[Dataset entries]
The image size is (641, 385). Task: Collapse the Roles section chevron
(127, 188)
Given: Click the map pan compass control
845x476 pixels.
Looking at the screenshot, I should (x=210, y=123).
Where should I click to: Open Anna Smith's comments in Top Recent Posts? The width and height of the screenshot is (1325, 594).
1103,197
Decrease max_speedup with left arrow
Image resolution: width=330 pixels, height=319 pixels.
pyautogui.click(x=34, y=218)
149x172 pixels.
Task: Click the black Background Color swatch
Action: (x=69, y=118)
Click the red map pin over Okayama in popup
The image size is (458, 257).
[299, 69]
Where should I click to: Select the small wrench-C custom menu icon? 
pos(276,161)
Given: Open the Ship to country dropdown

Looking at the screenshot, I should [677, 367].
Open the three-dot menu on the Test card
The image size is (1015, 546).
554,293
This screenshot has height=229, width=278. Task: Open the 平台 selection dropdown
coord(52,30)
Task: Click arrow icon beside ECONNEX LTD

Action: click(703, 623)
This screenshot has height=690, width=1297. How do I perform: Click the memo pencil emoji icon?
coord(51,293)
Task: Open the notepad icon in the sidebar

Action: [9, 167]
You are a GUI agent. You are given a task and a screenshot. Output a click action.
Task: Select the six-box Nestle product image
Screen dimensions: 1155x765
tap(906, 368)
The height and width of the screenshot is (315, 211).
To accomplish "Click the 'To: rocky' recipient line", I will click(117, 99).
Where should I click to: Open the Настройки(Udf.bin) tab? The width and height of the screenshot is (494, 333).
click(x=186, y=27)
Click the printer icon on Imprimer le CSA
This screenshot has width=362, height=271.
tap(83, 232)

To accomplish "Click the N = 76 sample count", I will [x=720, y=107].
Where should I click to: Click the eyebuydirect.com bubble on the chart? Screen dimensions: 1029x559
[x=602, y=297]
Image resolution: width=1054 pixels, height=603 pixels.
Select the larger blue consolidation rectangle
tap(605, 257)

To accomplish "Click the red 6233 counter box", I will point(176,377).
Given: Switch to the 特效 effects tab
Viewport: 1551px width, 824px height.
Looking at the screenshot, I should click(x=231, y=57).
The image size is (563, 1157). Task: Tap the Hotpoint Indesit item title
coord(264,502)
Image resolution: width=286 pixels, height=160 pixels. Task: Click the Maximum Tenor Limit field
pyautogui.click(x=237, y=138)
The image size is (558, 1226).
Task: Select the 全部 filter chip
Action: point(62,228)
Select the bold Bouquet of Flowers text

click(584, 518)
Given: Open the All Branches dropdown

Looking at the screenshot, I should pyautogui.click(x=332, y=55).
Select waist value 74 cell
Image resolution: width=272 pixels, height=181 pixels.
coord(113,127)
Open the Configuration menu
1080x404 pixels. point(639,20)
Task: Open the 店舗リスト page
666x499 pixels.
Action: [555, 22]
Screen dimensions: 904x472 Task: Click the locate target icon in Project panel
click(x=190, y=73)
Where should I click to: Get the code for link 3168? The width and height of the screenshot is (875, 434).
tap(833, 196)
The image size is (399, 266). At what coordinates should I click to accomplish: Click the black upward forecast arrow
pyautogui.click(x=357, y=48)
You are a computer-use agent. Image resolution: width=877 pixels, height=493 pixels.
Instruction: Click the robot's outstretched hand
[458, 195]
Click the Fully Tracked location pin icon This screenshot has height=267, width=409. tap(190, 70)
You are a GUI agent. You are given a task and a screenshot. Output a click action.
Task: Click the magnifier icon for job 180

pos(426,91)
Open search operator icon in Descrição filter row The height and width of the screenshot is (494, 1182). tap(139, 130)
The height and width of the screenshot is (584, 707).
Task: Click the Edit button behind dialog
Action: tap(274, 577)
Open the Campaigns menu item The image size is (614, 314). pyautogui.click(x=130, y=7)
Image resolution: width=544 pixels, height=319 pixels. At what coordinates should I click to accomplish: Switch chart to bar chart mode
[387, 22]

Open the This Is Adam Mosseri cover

**Required work**
All of the entries must be quoted exactly; please include each one.

**Solved problem**
The image size is (641, 385). Task: Collapse the Roles section chevron
(127, 188)
Given: Click the map pan compass control
845x476 pixels.
Looking at the screenshot, I should (x=210, y=123).
Where should I click to: Open Anna Smith's comments in Top Recent Posts? The width and height of the screenshot is (1325, 594).
1103,197
Decrease max_speedup with left arrow
Image resolution: width=330 pixels, height=319 pixels.
pyautogui.click(x=34, y=218)
149x172 pixels.
Task: Click the black Background Color swatch
Action: (x=69, y=118)
Click the red map pin over Okayama in popup
The image size is (458, 257).
[299, 69]
Where should I click to: Select the small wrench-C custom menu icon? 
pos(276,161)
Given: Open the Ship to country dropdown

Looking at the screenshot, I should [677, 367].
Open the three-dot menu on the Test card
The image size is (1015, 546).
554,293
This screenshot has height=229, width=278. Task: Open the 平台 selection dropdown
coord(52,30)
Task: Click arrow icon beside ECONNEX LTD

Action: click(703, 623)
This screenshot has height=690, width=1297. How do I perform: Click the memo pencil emoji icon?
coord(51,293)
Task: Open the notepad icon in the sidebar

Action: [9, 167]
You are a GUI agent. You are given a task and a screenshot. Output a click action.
Task: Select the six-box Nestle product image
Screen dimensions: 1155x765
tap(906, 368)
The height and width of the screenshot is (315, 211).
To accomplish "Click the 'To: rocky' recipient line", I will click(117, 99).
Where should I click to: Open the Настройки(Udf.bin) tab? The width and height of the screenshot is (494, 333).
click(x=186, y=27)
Click the printer icon on Imprimer le CSA
This screenshot has width=362, height=271.
tap(83, 232)

To accomplish "Click the N = 76 sample count", I will [x=720, y=107].
Where should I click to: Click the eyebuydirect.com bubble on the chart? Screen dimensions: 1029x559
[x=602, y=297]
Image resolution: width=1054 pixels, height=603 pixels.
Select the larger blue consolidation rectangle
tap(605, 257)

To accomplish "Click the red 6233 counter box", I will point(176,377).
Given: Switch to the 特效 effects tab
Viewport: 1551px width, 824px height.
Looking at the screenshot, I should click(x=231, y=57).
The image size is (563, 1157). Task: Tap the Hotpoint Indesit item title
coord(264,502)
Image resolution: width=286 pixels, height=160 pixels. Task: Click the Maximum Tenor Limit field
pyautogui.click(x=237, y=138)
The image size is (558, 1226).
Task: Select the 全部 filter chip
Action: point(62,228)
Select the bold Bouquet of Flowers text

click(584, 518)
Given: Open the All Branches dropdown

Looking at the screenshot, I should pyautogui.click(x=332, y=55).
Select waist value 74 cell
Image resolution: width=272 pixels, height=181 pixels.
coord(113,127)
Open the Configuration menu
1080x404 pixels. point(639,20)
Task: Open the 店舗リスト page
666x499 pixels.
Action: [555, 22]
Screen dimensions: 904x472 Task: Click the locate target icon in Project panel
click(x=190, y=73)
Where should I click to: Get the code for link 3168? The width and height of the screenshot is (875, 434).
tap(833, 196)
The image size is (399, 266). At what coordinates should I click to accomplish: Click the black upward forecast arrow
pyautogui.click(x=357, y=48)
You are a computer-use agent. Image resolution: width=877 pixels, height=493 pixels.
Instruction: Click the robot's outstretched hand
[458, 195]
Click the Fully Tracked location pin icon This screenshot has height=267, width=409. tap(190, 70)
You are a GUI agent. You are given a task and a screenshot. Output a click action.
Task: Click the magnifier icon for job 180

pos(426,91)
Open search operator icon in Descrição filter row The height and width of the screenshot is (494, 1182). tap(139, 130)
The height and width of the screenshot is (584, 707).
Task: Click the Edit button behind dialog
Action: tap(274, 577)
Open the Campaigns menu item The image size is (614, 314). pyautogui.click(x=130, y=7)
Image resolution: width=544 pixels, height=319 pixels. At what coordinates should I click to accomplish: Switch chart to bar chart mode
[387, 22]

Open the This Is Adam Mosseri cover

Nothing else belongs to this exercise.